Stored records:
• • • •

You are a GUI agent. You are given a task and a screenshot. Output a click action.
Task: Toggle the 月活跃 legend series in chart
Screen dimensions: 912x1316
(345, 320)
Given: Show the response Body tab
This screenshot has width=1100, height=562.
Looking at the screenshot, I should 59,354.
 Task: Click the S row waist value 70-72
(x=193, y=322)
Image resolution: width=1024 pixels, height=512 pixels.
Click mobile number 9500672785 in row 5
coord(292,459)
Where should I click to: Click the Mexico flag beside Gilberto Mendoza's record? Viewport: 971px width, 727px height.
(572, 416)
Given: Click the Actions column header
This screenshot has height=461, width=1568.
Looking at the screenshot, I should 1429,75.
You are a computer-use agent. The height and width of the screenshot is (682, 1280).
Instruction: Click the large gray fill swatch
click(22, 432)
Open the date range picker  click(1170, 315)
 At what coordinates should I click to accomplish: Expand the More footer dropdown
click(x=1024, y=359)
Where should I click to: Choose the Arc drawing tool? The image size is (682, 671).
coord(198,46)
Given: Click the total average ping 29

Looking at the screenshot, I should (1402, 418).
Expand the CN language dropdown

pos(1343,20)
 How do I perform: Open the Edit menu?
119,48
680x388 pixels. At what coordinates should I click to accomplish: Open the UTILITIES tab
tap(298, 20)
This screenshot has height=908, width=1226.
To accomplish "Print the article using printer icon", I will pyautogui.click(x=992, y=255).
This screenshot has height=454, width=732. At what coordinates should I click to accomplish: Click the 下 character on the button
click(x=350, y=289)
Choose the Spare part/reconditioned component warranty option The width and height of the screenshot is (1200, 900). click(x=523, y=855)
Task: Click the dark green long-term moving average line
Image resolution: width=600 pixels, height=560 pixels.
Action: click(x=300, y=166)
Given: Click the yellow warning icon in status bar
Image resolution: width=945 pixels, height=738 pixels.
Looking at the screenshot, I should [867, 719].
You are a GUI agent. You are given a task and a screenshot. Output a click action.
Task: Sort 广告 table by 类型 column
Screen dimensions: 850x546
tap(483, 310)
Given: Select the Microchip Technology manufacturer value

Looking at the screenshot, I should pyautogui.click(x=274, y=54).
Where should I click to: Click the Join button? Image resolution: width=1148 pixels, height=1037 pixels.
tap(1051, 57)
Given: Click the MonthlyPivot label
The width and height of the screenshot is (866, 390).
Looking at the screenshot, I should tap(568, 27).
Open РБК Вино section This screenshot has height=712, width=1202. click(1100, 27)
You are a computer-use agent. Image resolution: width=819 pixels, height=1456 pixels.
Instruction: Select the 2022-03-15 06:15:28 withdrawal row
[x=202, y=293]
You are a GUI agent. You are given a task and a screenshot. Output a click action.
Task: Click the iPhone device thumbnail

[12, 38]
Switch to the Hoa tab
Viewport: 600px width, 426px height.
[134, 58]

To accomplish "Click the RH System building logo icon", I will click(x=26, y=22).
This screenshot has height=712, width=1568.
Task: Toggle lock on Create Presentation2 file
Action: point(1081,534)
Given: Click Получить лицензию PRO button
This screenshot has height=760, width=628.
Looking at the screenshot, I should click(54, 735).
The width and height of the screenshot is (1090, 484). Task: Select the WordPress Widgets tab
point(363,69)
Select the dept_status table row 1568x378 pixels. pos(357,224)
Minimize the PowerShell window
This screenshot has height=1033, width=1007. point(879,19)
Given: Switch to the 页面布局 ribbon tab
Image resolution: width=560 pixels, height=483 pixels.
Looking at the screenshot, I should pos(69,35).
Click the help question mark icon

• • • •

▶ _Exercise instructions_:
All of the records should be repeated precisely as written.

▶ _Response below_:
You are a GUI agent. You are given a task and a screenshot. Output a click action.
Task: Toggle the 月活跃 legend series in chart
Screen dimensions: 912x1316
(345, 320)
Given: Show the response Body tab
This screenshot has width=1100, height=562.
Looking at the screenshot, I should 59,354.
 Task: Click the S row waist value 70-72
(x=193, y=322)
Image resolution: width=1024 pixels, height=512 pixels.
Click mobile number 9500672785 in row 5
coord(292,459)
Where should I click to: Click the Mexico flag beside Gilberto Mendoza's record? Viewport: 971px width, 727px height.
(572, 416)
Given: Click the Actions column header
This screenshot has height=461, width=1568.
Looking at the screenshot, I should 1429,75.
You are a computer-use agent. The height and width of the screenshot is (682, 1280).
Instruction: Click the large gray fill swatch
click(22, 432)
Open the date range picker  click(1170, 315)
 At what coordinates should I click to accomplish: Expand the More footer dropdown
click(x=1024, y=359)
Where should I click to: Choose the Arc drawing tool? The image size is (682, 671).
coord(198,46)
Given: Click the total average ping 29

Looking at the screenshot, I should (1402, 418).
Expand the CN language dropdown

pos(1343,20)
 How do I perform: Open the Edit menu?
119,48
680x388 pixels. At what coordinates should I click to accomplish: Open the UTILITIES tab
tap(298, 20)
This screenshot has height=908, width=1226.
To accomplish "Print the article using printer icon", I will pyautogui.click(x=992, y=255).
This screenshot has height=454, width=732. At what coordinates should I click to accomplish: Click the 下 character on the button
click(x=350, y=289)
Choose the Spare part/reconditioned component warranty option The width and height of the screenshot is (1200, 900). click(x=523, y=855)
Task: Click the dark green long-term moving average line
Image resolution: width=600 pixels, height=560 pixels.
Action: click(x=300, y=166)
Given: Click the yellow warning icon in status bar
Image resolution: width=945 pixels, height=738 pixels.
Looking at the screenshot, I should [867, 719].
You are a GUI agent. You are given a task and a screenshot. Output a click action.
Task: Sort 广告 table by 类型 column
Screen dimensions: 850x546
tap(483, 310)
Given: Select the Microchip Technology manufacturer value

Looking at the screenshot, I should pyautogui.click(x=274, y=54).
Where should I click to: Click the Join button? Image resolution: width=1148 pixels, height=1037 pixels.
tap(1051, 57)
Given: Click the MonthlyPivot label
The width and height of the screenshot is (866, 390).
Looking at the screenshot, I should tap(568, 27).
Open РБК Вино section This screenshot has height=712, width=1202. click(1100, 27)
You are a computer-use agent. Image resolution: width=819 pixels, height=1456 pixels.
Instruction: Select the 2022-03-15 06:15:28 withdrawal row
[x=202, y=293]
You are a GUI agent. You are given a task and a screenshot. Output a click action.
Task: Click the iPhone device thumbnail

[12, 38]
Switch to the Hoa tab
Viewport: 600px width, 426px height.
[134, 58]

To accomplish "Click the RH System building logo icon", I will click(x=26, y=22).
This screenshot has height=712, width=1568.
Task: Toggle lock on Create Presentation2 file
Action: point(1081,534)
Given: Click Получить лицензию PRO button
This screenshot has height=760, width=628.
Looking at the screenshot, I should click(54, 735).
The width and height of the screenshot is (1090, 484). Task: Select the WordPress Widgets tab
point(363,69)
Select the dept_status table row 1568x378 pixels. pos(357,224)
Minimize the PowerShell window
This screenshot has height=1033, width=1007. point(879,19)
Given: Switch to the 页面布局 ribbon tab
Image resolution: width=560 pixels, height=483 pixels.
Looking at the screenshot, I should pos(69,35).
Click the help question mark icon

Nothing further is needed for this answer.